## READING TEXT
○ ○ ○ ○ ○ ○ ○

By Zhang Zhouxiang | China Daily | Updated: 2020-10-27 09:01

JIN DING/CHINA DAILY

A month ago the Fukushima nuclear power plant in Japan had 1.23 million metric tons of contaminated water, and it will be full to capacity in 2022. The Japanese government will soon decide on whether to release the contaminated water it is storing in tanks into the Pacific Ocean.

A German oceanic research institute had earlier said the piped contaminated water could reach major parts of the Pacific Ocean in just 57 days; and in three years it would reach US and Canadian shores.

Greenpeace has warned against releasing such hazardous waste into the ocean. Apart from containing radioactive isotope tritium, the water also contains radioactive isotope carbon-14, a "major contributor to collective human radiation dose", which has the "potential to damage human DNA".

The plant's operator, the Tokyo Electric Power Company, has said the concentration of carbon-14 in the treated water is not high enough to cause harm.

However, according to Zhang Zili, an associate professor of radioactivity studies at the Institute of Electrical Engineering, the Chinese Academy of Sciences, even if the company shows laboratory studies to "prove" that the contaminated water is "harmless", there is no guarantee that it will not contaminate the ocean and thus cause great harm to marine life because the ocean is an extremely complex bio-system. No one can be 100 percent sure how much radioactive material gets accumulated in fish and lobsters and other marine life, and any oversight can prove costly.

○ ○ ○ ○ ○ ○ ○

## RECORDS
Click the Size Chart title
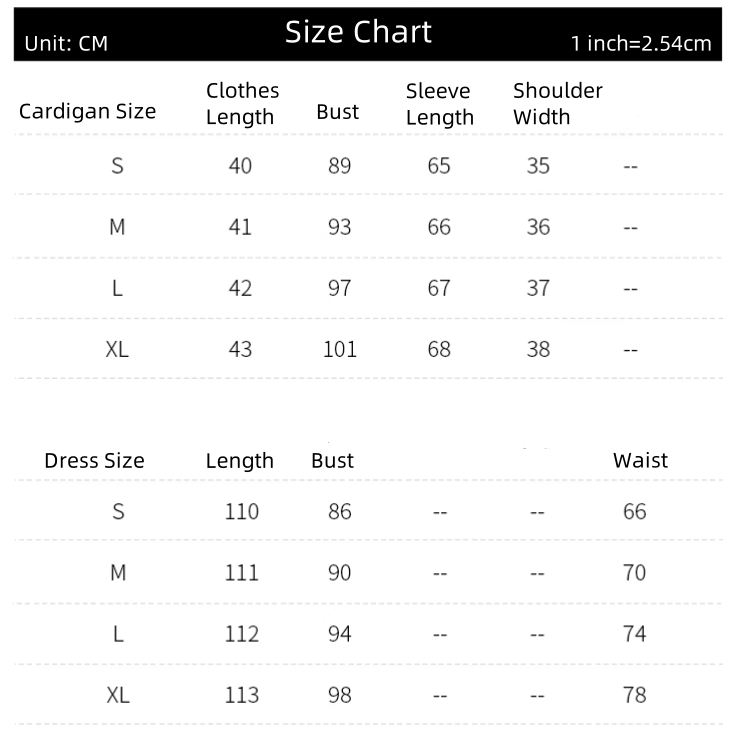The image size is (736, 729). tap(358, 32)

○ ○ ○ ○ ○ ○ ○

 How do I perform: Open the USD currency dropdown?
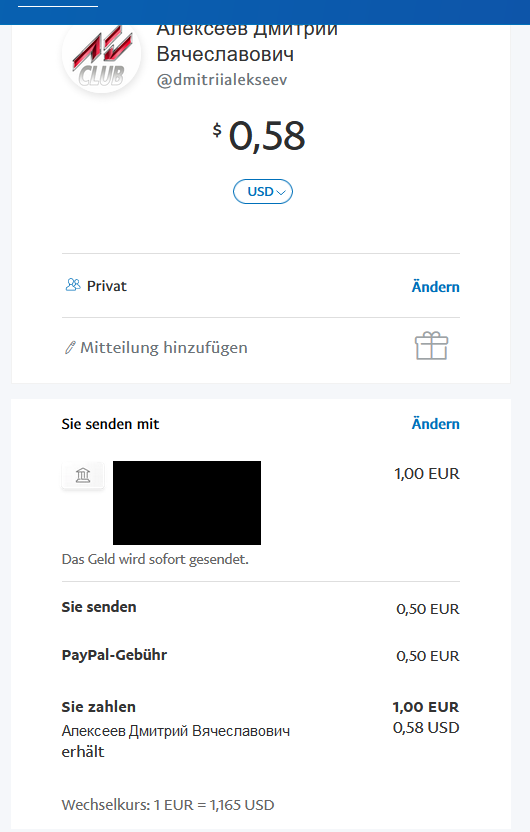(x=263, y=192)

○ ○ ○ ○ ○ ○ ○

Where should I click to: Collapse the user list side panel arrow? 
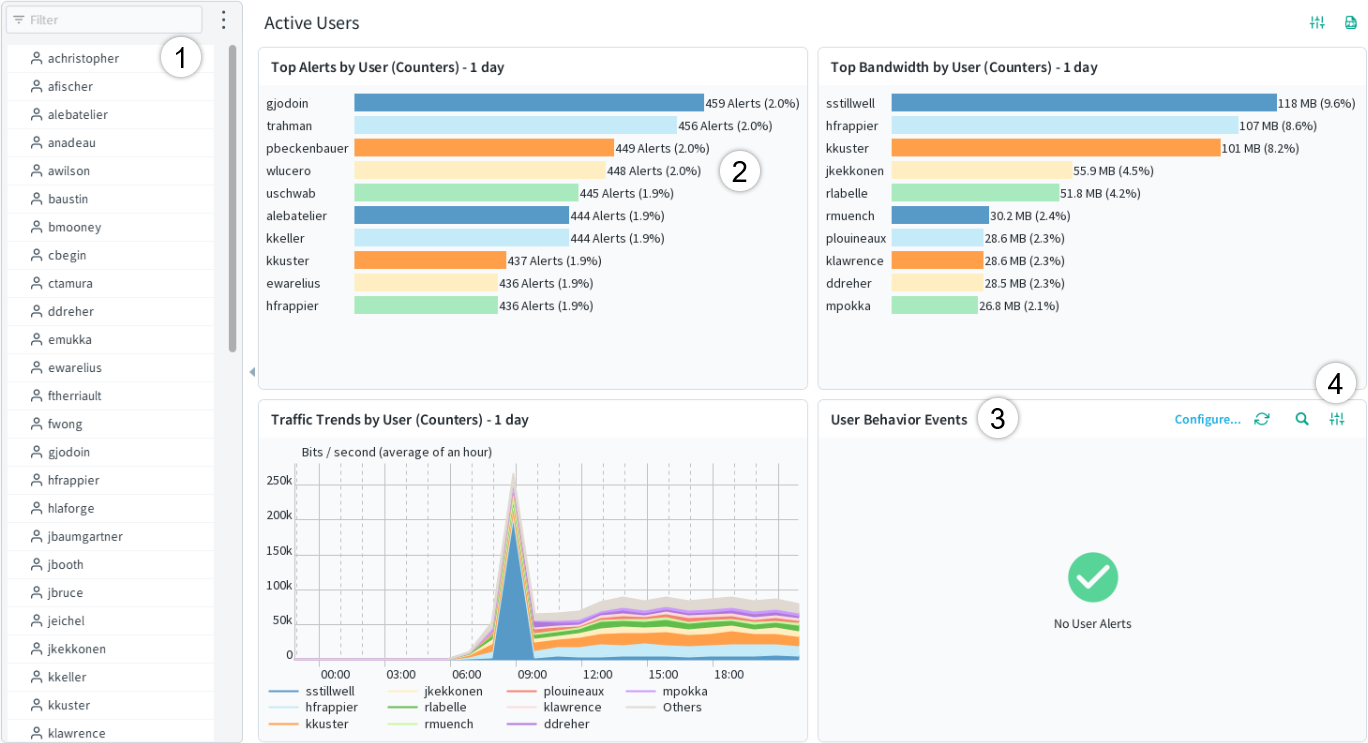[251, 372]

○ ○ ○ ○ ○ ○ ○

## TASK BRIEF
Could you continue the opinion piece on the Fukushima plant's contaminated water, which appears above the data, picking up after its final sentence?

## ANSWER
The fears may not be unfounded. Even the United States has long stopped conducting underwater nuclear tests to avoid harming the ocean environment.

Besides, Japan's move will also set a bad precedent, giving other nuclear power plants the impression that they can get away with contaminating the ocean.

So, the Tokyo-based company's planned move is bound to trigger a global outcry. If it insists on doing so, we might see people getting evacuated from coastal cities in the US and Canada, while the world could see a major drop in seafood sales.

We hope that human lives and the environment are topmost on their mind when the authorities in Japan take the important decision.